Format the lines from the one with "Task: Open the 服务 services tab" to the one with "coord(237,141)", both included, as a Markdown table with the columns No. and Row text. Skip blank lines and leave the pictures out.

━━━

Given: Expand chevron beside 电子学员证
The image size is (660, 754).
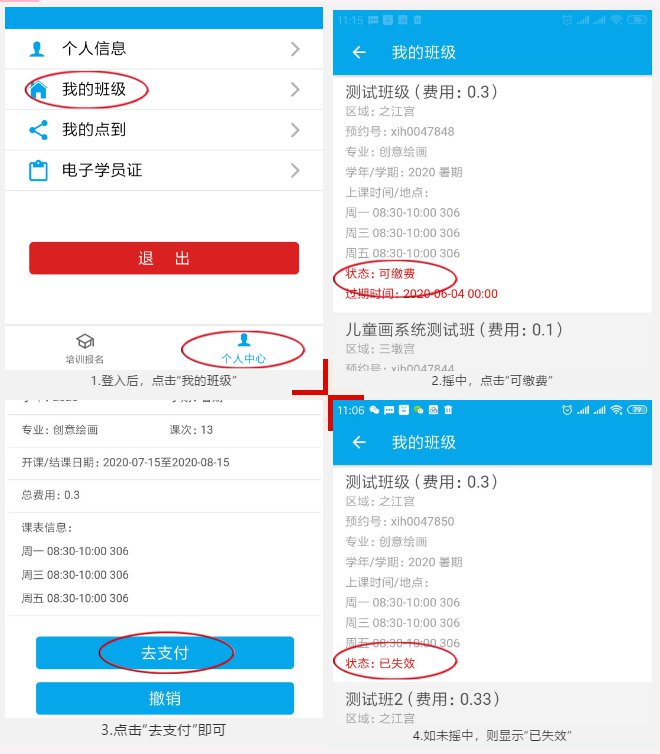Looking at the screenshot, I should 296,170.
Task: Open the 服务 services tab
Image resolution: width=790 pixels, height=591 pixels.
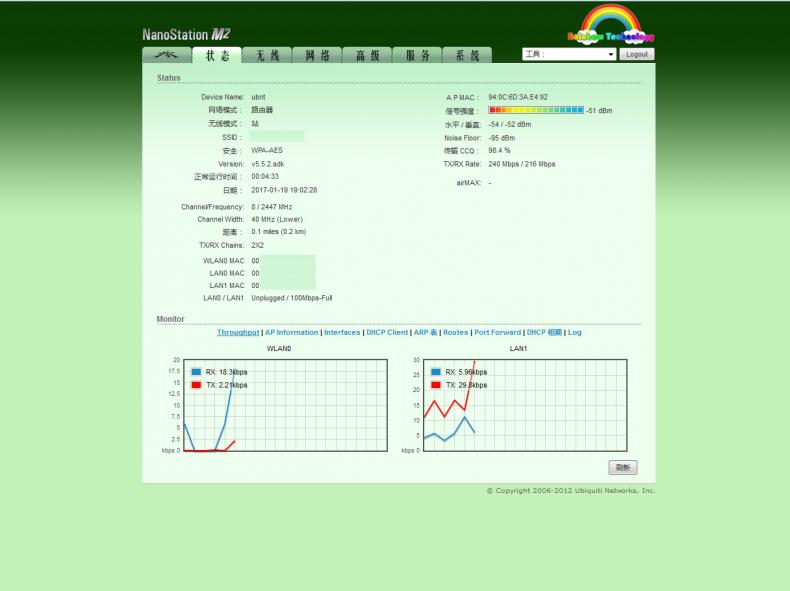Action: [417, 55]
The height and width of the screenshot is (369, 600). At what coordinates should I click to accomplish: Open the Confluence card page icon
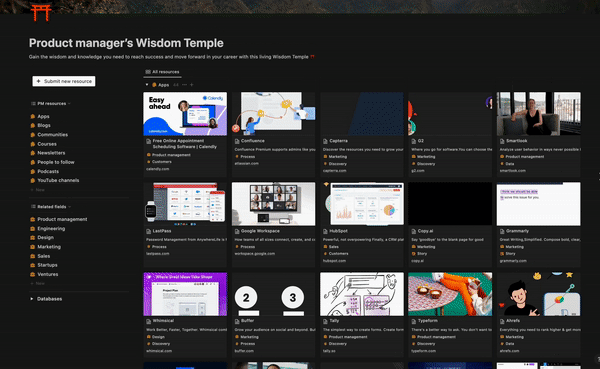coord(237,141)
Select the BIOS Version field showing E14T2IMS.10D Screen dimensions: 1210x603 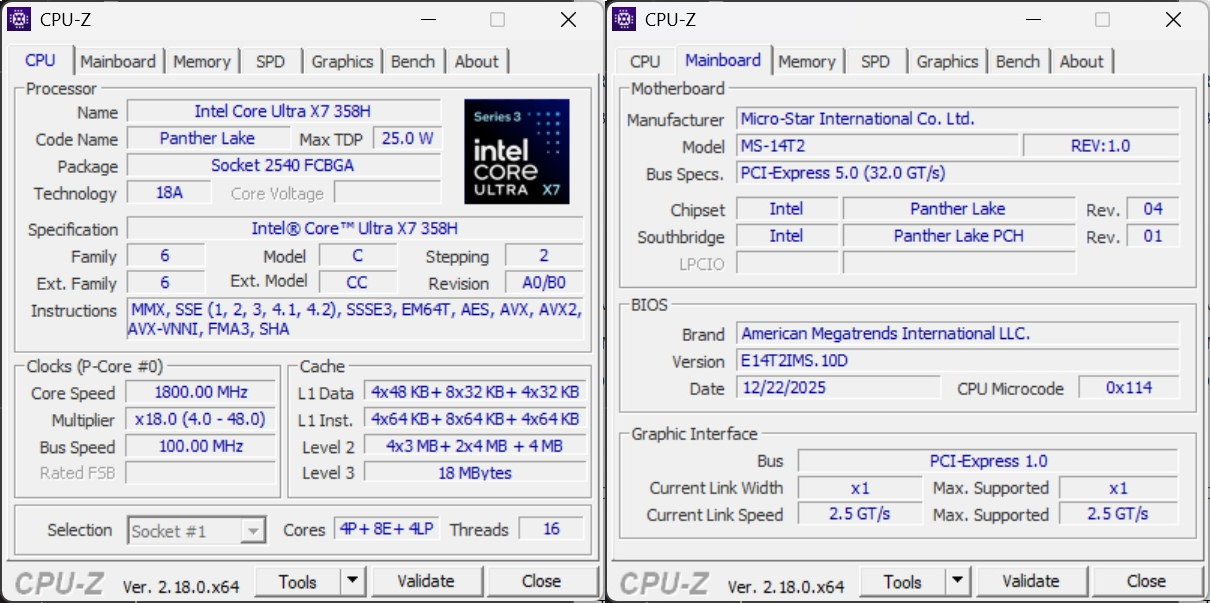(957, 361)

━━━

- [Full answer]:
| No. | Row text |
|---|---|
| 1 | Task: Open the 服务 services tab |
| 2 | Image resolution: width=790 pixels, height=591 pixels. |
| 3 | Action: [417, 55] |
| 4 | The height and width of the screenshot is (369, 600). At what coordinates should I click to accomplish: Open the Confluence card page icon |
| 5 | coord(237,141) |